So, it finally happened.
You were good, wrote an eBook, and set up a free Mailchimp account to collect site visitors’ email addresses. You didn’t worry too much about it after you set it up because you weren’t totally convinced it would work—but it did. Last week, you logged into your Mailchimp account just out of curiosity, and now instead of the seven people you had when you last checked, you’ve got 170.
And while that’s not the huge email list lots of online marketing gurus like to brag about, for a business-of-one freelance writer, that’s a lot of people who want to read your eBook and who are willing to hear more from you. And even if none of those 170 people ever become clients (though chances are at least some of them will), just thinking of the word-of-mouth opportunities from that many people is enough to motivate you to do something with this new list you’ve got.
Until this point, you knew that you had to make an effort to build a list, but you never really thought about what to do once you actually had a list large enough to market to.
So what do you do?
You don’t want to pitch your services to them every week (that just feels tacky), but you want to maintain communications with them in the hopes of some day generating monetary return. And you need to manage that without adding hours and hours of work to your schedule every week.
Don’t panic. Start with these tactics.
For me, this is the easiest way to keep the people on my subscriber list happy and to stay in touch with them regularly. Plus, it keeps me top of mind when anything remotely related to copywriting comes up.
Typically, I write a new blog post on my site every other week. Once a new post publishes, I copy and paste it into a Mailchimp template and send it to the people who’ve signed up for my email list. It’s low maintenance, I’m not bugging my audience, and we all get what we want out of the deal: they hear from me and get to read my writing on a regular basis, and I get to keep myself at the top of their minds pretty consistently.
Plus, when I consistently email them, it feels a little like there’s a conversation always happening between us.
You may not notice it at first, but especially if your writing is conversational, you’ll get fans writing back to emails that speak to them. When you reply, you’ll earn their loyalty.
But what if you don’t run a blog alongside your freelance writing business? How can you stay in touch with your email list then?
One good idea is to poll them to see what they want to learn from you.
You already have a hint—whatever promise you delivered on in the lead magnet they signed up for—so you can use that as a starting point.
For example, my lead magnet is five copywriting hacks to reduce bounce rates and increase conversions.

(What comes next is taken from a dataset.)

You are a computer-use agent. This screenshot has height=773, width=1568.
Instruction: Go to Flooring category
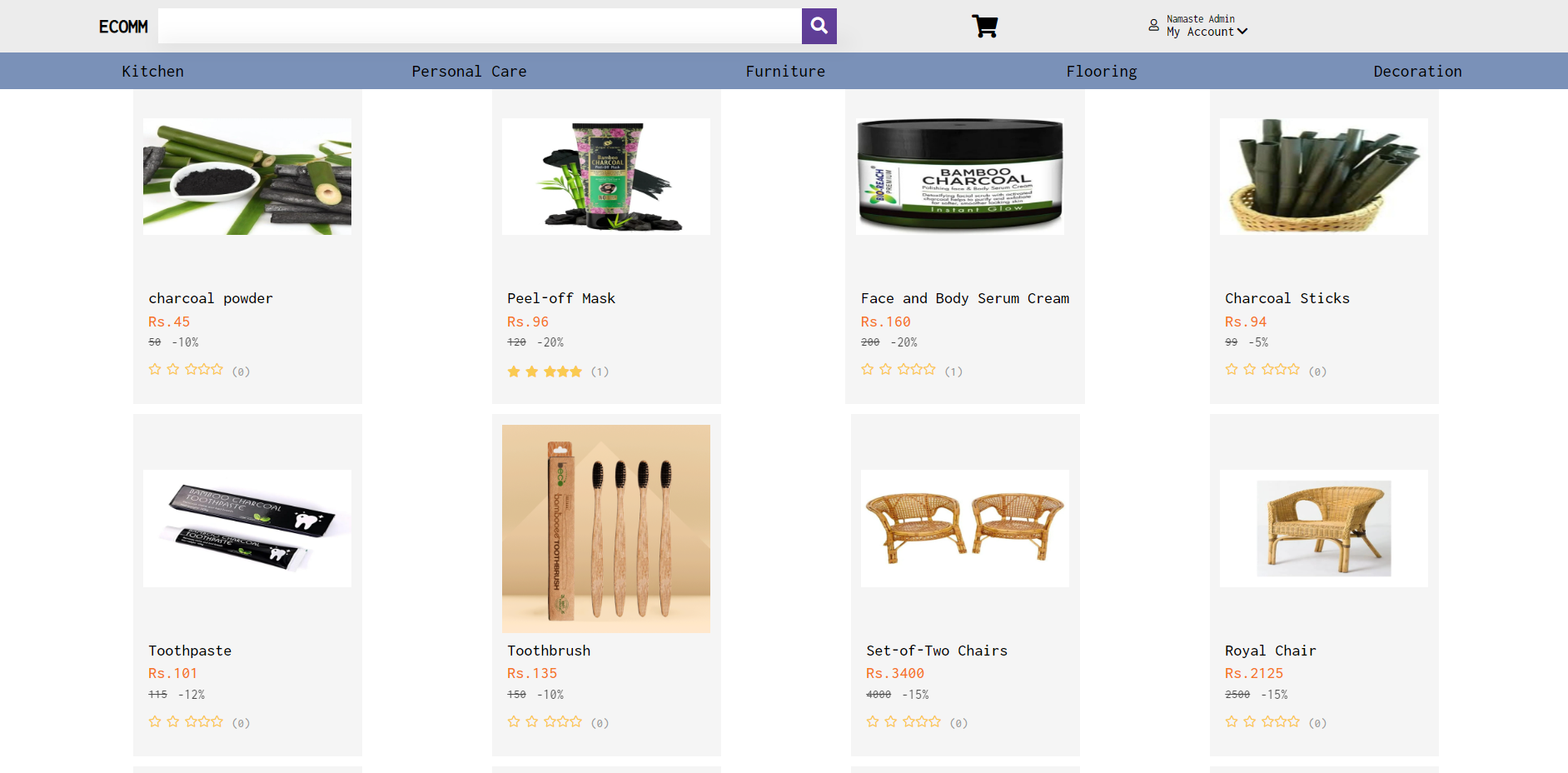coord(1102,72)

Using that as a foundation, I could poll my list members to see if they wanted more copywriting hacks, if their main problem was people bouncing or just never making any sales, or if they wanted advice on something a little more central to their business (such as pricing or their sales process). Then I could use that knowledge to write a series of emails that would send out automatically when someone signed up, allowing me to stay in touch with them for a number of days without ever manually doing the work more than one time.
“One of the things I’ve done with my blog readers is allow them the opportunity to be a part of the work I’m doing,” he says. “For example, I’ve got a piece I’m going to pitch to Entrepreneur. Instead of simply writing an article and sharing the piece with them later, I give them an opportunity to be a part of the process.”
By doing this, he ensures his readers are not only more interested in what he writes and the content he shares with them, but that they take ownership over it as if it were their own—sharing it more often and linking back to the piece from their own sites. (Not to mention the loyalty they’d feel toward him after he worked their information or advice into a piece published on a major media site.)
Before I figured out that all I had to do to keep my subscribers happy was to simply send out each new blog post I publish, the advice I read on having a good newsletter stressed me out.
A lot of people said I should write exclusive content just for newsletter subscribers as a way to keep them motivated to stay on my list. But if I did that, ‘d be doubling the amount of writing work I had to do for my list, and I wouldn’t be able to publish what I’d written anywhere else later on.